• _Activity_
With the pictures excluded, reproduce all of the data exactly.

(Screenshot grounding data)
============
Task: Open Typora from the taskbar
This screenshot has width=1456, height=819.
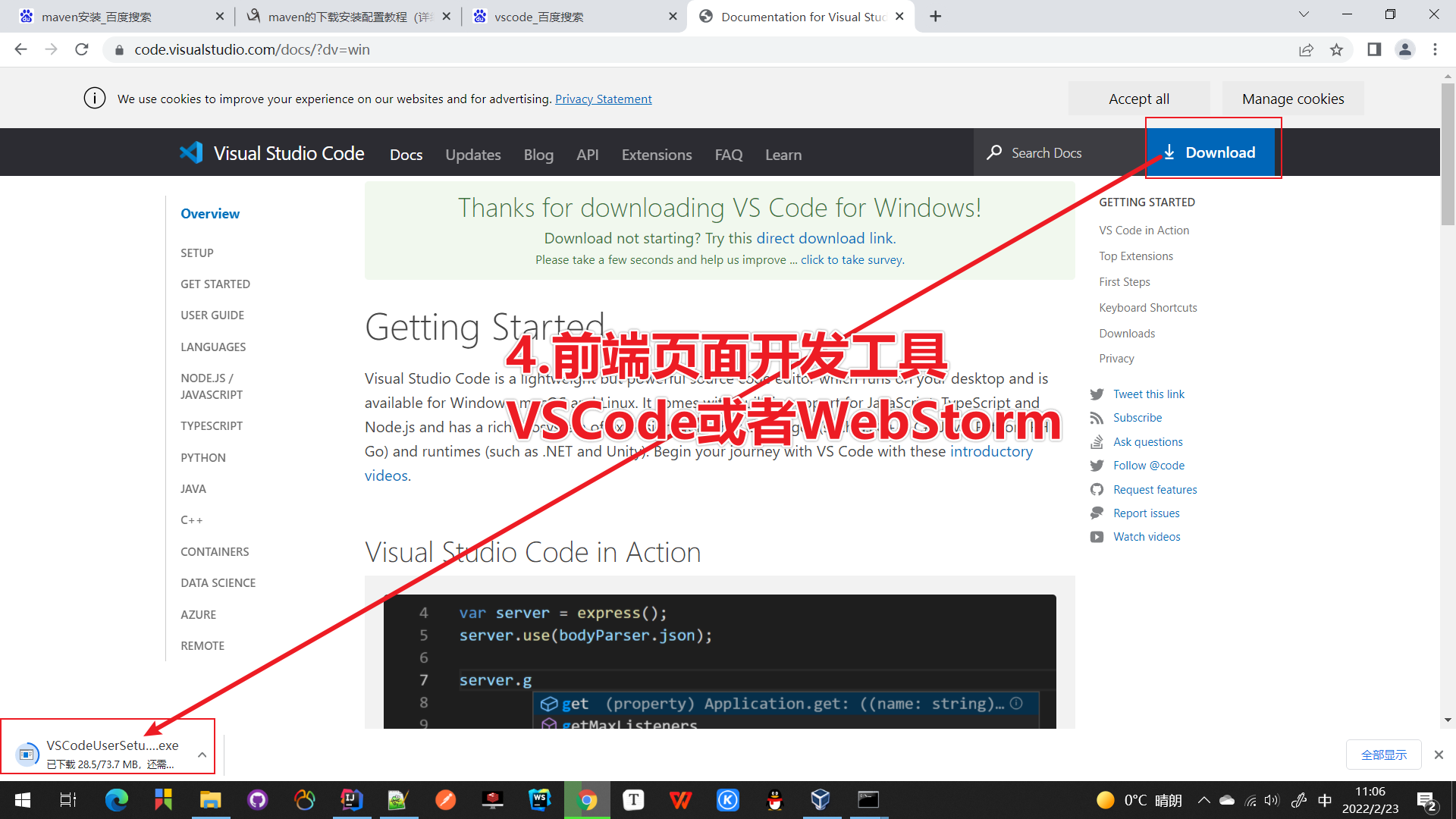Action: pos(634,800)
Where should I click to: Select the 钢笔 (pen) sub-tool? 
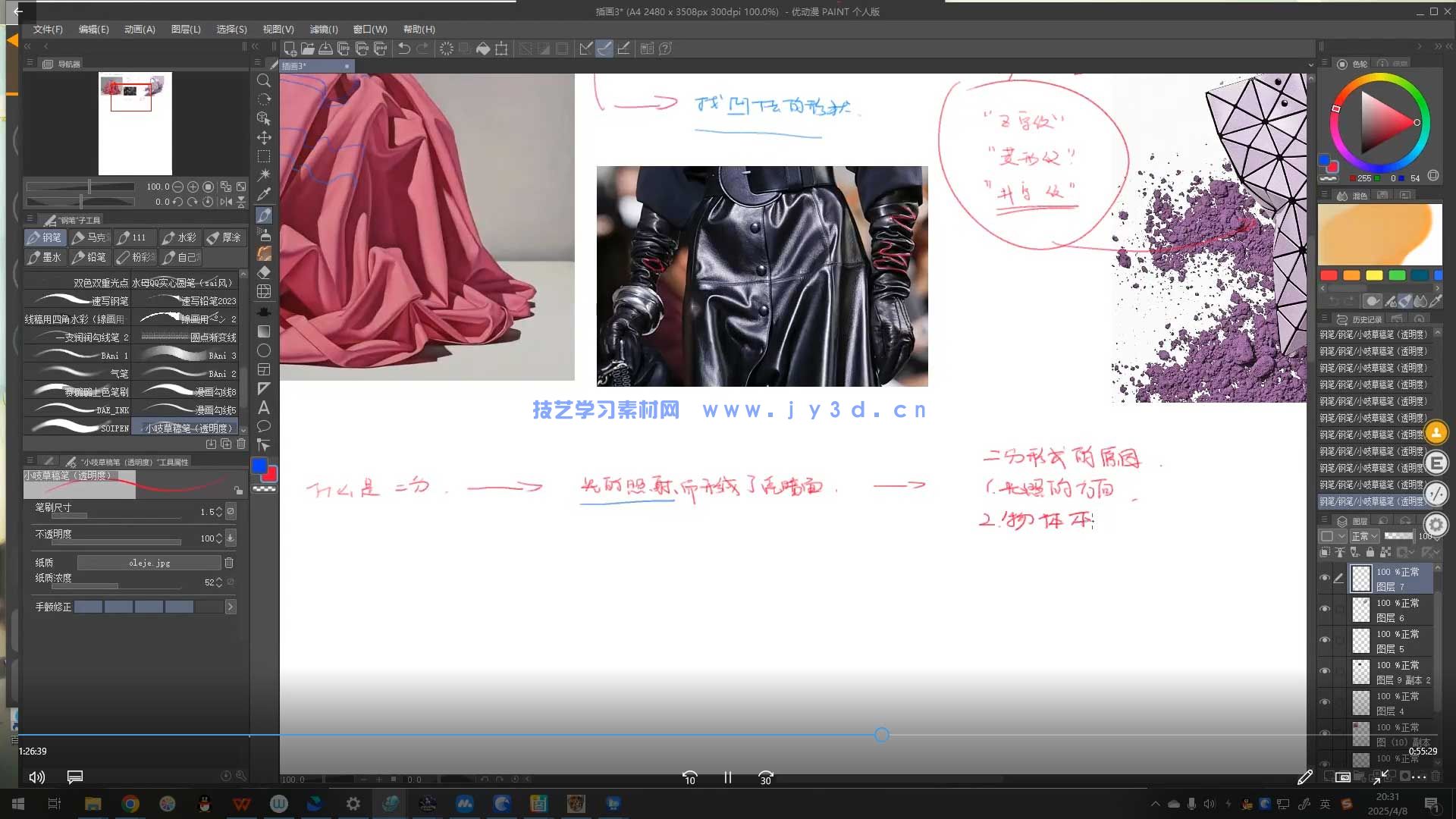click(x=46, y=237)
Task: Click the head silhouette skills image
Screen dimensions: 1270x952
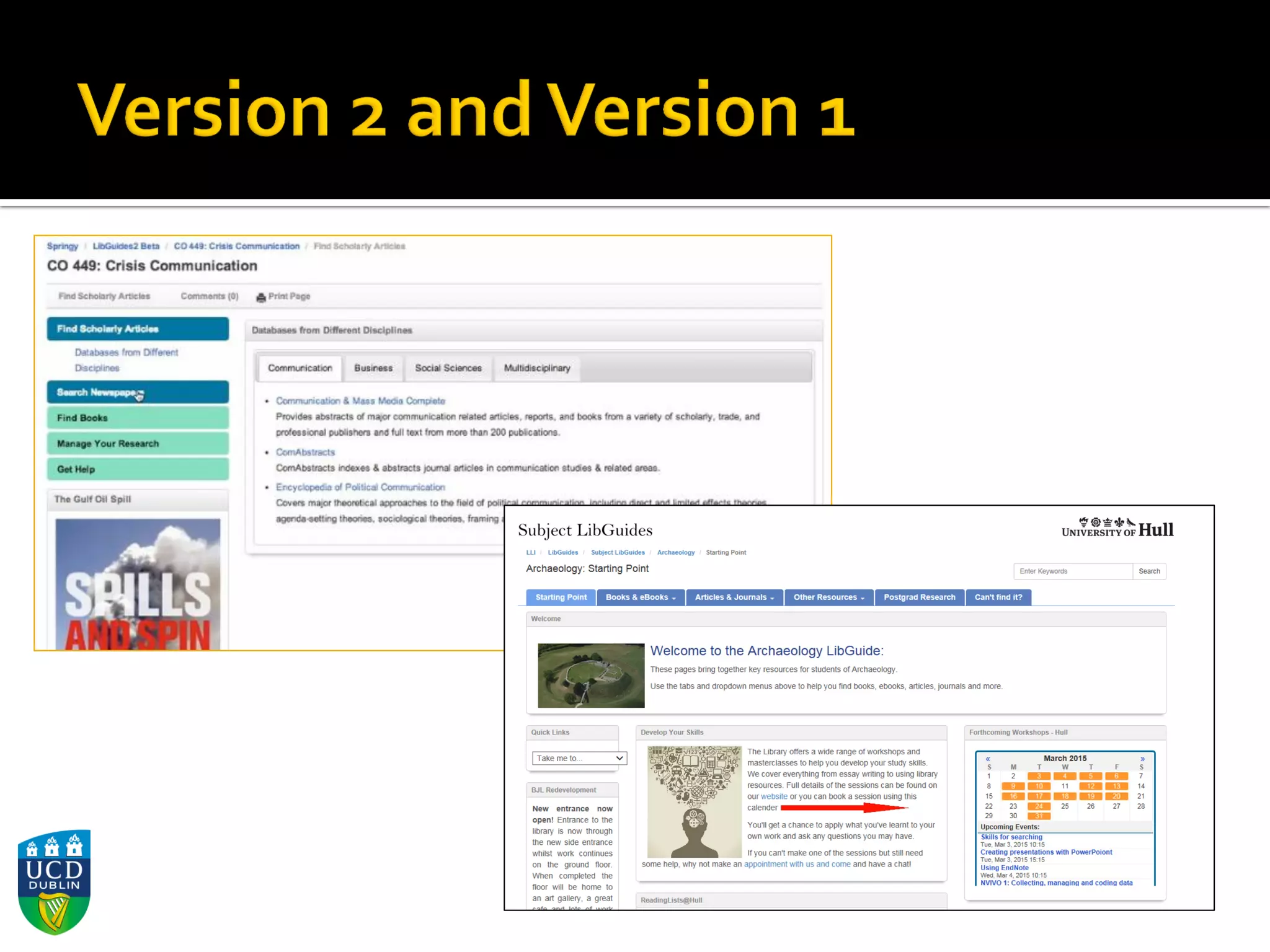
============
• _Exercise result_
Task: Open Typora from the taskbar
This screenshot has width=1456, height=819.
Action: pos(634,800)
Where should I click to: Select the 钢笔 (pen) sub-tool? 
click(x=46, y=237)
Task: Click the head silhouette skills image
Screen dimensions: 1270x952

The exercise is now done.